At Deepnote, we think of the notebook as a universal computational medium. It’s easy to get started with, but allows for great composability. As a result, the notebook can serve not just as a tool for data exploration, but also as an elegant building block for a company’s entire data platform.
In this post, we’ll explore how we at Deepnote use Deepnote to power our entire data infrastructure, which we like to think is organized as a pyramid structure.
Read on to learn how we use Deepnote:
- To build our collaborative culture, knowledge base and security model
- To organize, transform and activate our data
- To perform business intelligence, exploratory analysis and app development
Notebooks as the foundation
Let’s start from the bottom and work our way to the top of the pyramid that is Deepnote’s infrastructure organization.

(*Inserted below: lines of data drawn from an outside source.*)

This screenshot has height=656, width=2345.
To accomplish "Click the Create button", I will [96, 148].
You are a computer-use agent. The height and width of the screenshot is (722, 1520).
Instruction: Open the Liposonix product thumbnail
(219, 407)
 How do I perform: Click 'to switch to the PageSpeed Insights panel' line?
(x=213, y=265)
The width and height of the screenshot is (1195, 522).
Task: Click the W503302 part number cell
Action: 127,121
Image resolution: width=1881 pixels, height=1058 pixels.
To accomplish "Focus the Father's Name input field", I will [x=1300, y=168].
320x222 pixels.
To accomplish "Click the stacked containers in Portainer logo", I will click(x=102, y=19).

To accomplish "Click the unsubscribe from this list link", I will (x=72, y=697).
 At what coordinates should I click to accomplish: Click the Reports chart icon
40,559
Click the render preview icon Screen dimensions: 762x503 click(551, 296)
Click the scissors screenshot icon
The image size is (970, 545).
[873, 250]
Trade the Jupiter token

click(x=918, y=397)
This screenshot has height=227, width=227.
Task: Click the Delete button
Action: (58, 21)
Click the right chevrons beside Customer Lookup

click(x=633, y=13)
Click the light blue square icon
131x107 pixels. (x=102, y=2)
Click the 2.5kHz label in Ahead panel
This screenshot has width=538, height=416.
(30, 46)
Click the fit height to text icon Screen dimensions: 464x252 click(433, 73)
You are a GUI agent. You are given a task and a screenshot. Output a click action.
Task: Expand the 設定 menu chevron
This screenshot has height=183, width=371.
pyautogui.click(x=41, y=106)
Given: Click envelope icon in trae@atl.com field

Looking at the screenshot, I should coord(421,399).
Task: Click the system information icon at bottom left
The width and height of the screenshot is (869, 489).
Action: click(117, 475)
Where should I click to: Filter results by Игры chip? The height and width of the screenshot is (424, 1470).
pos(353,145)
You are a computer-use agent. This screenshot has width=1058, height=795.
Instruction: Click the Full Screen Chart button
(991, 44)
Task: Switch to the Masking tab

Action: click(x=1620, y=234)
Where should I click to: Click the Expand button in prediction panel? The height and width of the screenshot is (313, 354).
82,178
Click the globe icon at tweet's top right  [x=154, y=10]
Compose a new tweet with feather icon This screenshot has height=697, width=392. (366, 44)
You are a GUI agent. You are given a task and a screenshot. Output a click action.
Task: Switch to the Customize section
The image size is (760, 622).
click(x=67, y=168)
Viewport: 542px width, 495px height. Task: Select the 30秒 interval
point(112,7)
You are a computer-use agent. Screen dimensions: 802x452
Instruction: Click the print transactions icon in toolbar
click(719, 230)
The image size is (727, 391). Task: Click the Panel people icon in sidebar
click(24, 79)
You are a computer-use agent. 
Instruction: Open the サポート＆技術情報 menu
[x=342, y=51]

A culture of collaboration
Everyone at Deepnote, no matter their title, experience, or background, has access to Deepnote to not only fundamentally understand the product they’re contributing to, but also to use it for their workflows—whether they’re an engineer or a sales representative.
Two features that allow everyone in the company to get the most out of Deepnote for their specific roles are workspaces and Deepnote AI.
Workspaces act as a “control panel” by allowing individual teams to control which people have access to what projects. In this way, everyone at Deepnote can organize and customize their own workflows to their specific function.
Deepnote AI boosts the efficiency of not only our engineering teams, but also our non-technical team members. In every single notebook used by our teams, Deepnote AI is available to assist in generating code suggestions to accomplish any plain-English task it receives. Bonus: it’s even smarter in its suggestions when it leverages the context from existing code in these notebooks.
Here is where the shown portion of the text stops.